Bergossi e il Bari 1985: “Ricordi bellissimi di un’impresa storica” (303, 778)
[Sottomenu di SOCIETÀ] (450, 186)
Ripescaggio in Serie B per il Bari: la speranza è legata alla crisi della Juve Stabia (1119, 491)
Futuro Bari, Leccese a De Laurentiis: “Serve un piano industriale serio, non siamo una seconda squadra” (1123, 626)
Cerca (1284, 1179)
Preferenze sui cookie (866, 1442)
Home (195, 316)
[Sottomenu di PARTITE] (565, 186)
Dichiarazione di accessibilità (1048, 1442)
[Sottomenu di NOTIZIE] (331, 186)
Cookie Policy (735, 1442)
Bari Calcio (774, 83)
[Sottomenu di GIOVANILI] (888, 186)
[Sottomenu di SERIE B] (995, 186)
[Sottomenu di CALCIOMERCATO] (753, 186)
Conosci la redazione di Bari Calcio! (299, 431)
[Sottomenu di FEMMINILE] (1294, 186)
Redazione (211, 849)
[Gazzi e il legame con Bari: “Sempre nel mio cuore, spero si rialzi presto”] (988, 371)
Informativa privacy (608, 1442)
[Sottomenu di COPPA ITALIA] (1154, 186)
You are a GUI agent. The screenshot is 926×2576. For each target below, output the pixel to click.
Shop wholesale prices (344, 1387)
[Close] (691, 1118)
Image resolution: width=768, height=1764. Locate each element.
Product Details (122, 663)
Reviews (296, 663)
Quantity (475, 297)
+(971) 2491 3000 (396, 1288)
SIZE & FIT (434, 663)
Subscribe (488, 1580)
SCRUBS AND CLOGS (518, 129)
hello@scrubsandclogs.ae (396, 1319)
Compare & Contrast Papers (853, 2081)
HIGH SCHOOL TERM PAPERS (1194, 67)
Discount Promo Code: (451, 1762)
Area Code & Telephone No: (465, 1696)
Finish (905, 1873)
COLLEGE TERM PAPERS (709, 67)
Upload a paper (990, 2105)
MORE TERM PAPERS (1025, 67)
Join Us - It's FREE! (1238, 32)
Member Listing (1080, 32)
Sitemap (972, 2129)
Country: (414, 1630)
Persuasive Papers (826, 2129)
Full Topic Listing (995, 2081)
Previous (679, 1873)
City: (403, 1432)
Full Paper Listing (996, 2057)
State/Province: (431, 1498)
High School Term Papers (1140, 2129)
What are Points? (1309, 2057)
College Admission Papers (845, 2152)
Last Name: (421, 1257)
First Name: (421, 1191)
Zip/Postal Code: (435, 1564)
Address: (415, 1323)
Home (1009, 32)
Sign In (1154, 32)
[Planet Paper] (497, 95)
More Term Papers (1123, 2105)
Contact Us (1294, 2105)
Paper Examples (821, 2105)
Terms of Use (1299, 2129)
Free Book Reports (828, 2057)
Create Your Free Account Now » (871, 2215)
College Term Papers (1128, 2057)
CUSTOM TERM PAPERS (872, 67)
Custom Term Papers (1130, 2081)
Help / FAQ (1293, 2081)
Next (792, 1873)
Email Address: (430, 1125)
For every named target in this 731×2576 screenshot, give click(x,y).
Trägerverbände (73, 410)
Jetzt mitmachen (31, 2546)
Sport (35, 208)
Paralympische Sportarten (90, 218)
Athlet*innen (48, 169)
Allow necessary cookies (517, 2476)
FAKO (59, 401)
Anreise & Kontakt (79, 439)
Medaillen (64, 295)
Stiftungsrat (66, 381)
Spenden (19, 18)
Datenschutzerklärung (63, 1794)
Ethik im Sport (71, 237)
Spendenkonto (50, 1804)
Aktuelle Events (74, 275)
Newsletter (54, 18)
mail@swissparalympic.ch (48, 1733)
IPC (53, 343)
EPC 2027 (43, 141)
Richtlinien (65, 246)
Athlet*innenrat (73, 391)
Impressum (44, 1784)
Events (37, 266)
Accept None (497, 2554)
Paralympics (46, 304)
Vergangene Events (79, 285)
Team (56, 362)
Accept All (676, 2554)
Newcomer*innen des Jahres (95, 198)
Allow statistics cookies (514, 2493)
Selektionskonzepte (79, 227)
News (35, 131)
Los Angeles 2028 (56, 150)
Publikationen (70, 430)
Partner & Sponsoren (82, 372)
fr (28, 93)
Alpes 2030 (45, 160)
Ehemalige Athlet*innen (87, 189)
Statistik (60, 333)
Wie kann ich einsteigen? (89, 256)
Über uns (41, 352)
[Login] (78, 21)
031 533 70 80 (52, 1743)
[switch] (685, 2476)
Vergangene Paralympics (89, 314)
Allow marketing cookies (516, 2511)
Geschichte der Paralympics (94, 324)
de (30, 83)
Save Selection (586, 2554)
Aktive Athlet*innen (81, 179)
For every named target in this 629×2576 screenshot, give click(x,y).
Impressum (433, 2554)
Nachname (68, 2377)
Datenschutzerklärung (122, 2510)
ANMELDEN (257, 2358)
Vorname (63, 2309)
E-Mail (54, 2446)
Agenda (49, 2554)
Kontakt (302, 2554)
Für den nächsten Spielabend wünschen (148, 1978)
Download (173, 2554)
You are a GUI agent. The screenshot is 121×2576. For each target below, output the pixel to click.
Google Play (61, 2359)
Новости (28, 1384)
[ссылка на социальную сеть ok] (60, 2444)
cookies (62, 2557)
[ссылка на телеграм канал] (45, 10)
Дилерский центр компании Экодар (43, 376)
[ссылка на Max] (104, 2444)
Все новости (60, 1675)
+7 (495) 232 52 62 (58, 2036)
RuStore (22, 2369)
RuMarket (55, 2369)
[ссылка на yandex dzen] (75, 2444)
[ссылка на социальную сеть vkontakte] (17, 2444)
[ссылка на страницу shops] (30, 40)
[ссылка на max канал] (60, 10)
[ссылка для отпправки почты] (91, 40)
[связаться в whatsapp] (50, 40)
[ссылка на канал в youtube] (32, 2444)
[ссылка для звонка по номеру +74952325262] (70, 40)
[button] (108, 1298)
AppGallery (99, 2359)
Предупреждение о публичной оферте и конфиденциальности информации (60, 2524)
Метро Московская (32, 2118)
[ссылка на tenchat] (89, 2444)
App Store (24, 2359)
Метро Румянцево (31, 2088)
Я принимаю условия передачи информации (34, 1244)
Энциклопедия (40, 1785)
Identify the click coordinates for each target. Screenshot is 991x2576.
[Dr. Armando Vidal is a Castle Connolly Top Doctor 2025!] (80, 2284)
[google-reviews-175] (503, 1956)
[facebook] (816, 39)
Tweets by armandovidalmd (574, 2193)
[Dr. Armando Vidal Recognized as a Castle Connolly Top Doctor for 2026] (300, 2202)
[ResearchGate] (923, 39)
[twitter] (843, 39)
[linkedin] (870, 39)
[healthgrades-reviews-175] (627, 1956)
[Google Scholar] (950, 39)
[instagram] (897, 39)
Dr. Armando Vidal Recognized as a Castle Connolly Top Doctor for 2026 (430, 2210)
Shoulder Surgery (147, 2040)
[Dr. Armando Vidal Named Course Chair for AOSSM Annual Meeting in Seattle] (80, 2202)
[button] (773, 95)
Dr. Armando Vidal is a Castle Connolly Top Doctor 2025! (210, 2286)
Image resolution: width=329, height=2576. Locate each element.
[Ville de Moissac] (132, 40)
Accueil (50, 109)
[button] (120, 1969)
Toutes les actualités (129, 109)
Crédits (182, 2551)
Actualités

════════════════════

From the records above, copy every line that holds the word "Listing".

Member Listing (1080, 32)
Full Topic Listing (995, 2081)
Full Paper Listing (996, 2057)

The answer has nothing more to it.